Neste ano de pandemia, cresceu também o número de empresas suspeitas de serem controladas ou condicionadas por organizações criminosas. Nos primeiros nove meses de 2020, o ministério do Interior registrou 1.637. No mesmo período de 2019, foram 1.541 suspeitas. O número é um indicativo da presença mafiosa no setor empresarial. Na liderança estão as regiões da Campânia e Calábria. Pela primeira vez, a Emília-Romanha, no norte, alcançou o terceiro lugar, superando a Sicília.
Percepção dos italianos
De acordo com a pesquisa da associação Libera, realizada pelo Instituto Demos, 7 em cada 10 italianos pensam que por causa da Covid as máfias estão aumentando seu poder, enquanto a corrupção está se espalhando cada vez mais pelo país. A pesquisa revelou também que os trabalhadores autônomos estão mais atentos que outras categorias. Eles demonstram ter um grau de percepção de 80% superior em relação a corrupção e ao crime organizado.
O estudo destaca que a atenção para a infiltração das máfias é particularmente aguda no Norte do país, especialmente no Noroeste, enquanto no Nordeste há uma maior sensibilidade para o fenômeno da corrupção. Já nas regiões do Sul e nas Ilhas, os entrevistados têm uma percepção igual dos dois fenômenos (máfia e corrupção).
Infiltração mafiosa
As investigações da Guarda de Finanças mostram a rapidez com que se desencadearam o interesse das máfias pelas ajudas econômicas do governo destinadas à superar as consequências da pandemia. Este ano ocorreram várias operações policiais no país.
Em Nápoles os investigadores descobriram que foram entregues ao clã camorrista de Vinella Grassi alguns contratos de saneamento locais, sete pessoas foram detidas em maio passado.

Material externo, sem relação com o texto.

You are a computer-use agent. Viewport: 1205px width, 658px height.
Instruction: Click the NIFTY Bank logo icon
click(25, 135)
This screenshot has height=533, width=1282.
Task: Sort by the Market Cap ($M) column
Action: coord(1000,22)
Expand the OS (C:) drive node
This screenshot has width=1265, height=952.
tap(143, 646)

Em Veneza e Turim foram reveladas tentativas de corrupção. No centro dos interesses ilícitos estavam os serviços de limpeza e saneamento necessários para a profilaxia de epidemias.
Em julho passado em Milão, oito pessoas acabaram presas, algumas delas ligadas máfia calabresa, a 'Ndrangheta. Elas tentavam fraudar os auxílios emergenciais que estabelecem a redução de impostos para as empresas. Corrupções e fraudes também apareceram em investigações em Ancona, Palermo e Régio Calábria.
Em 5 meses, 43.688 empresas italianas mudaram de proprietário
Em um período de grave crise como a atual, muitos empresários vendem seus estabelecimentos. A mudança de propriedade é uma fase delicada que pode ocultar interesses criminosos. Um recente estudo publicado pela Transcrime -Università Cattolica di Milano, com base no banco de dados do Bureau Van Dijk, analisou as vendas de empresas italianas nos últimos meses.
As transações não aumentaram em comparação com o ano passado, na verdade, houve um declínio. Ainda assim, é significativo que de abril a setembro, 43.688 empresas mudaram de dono.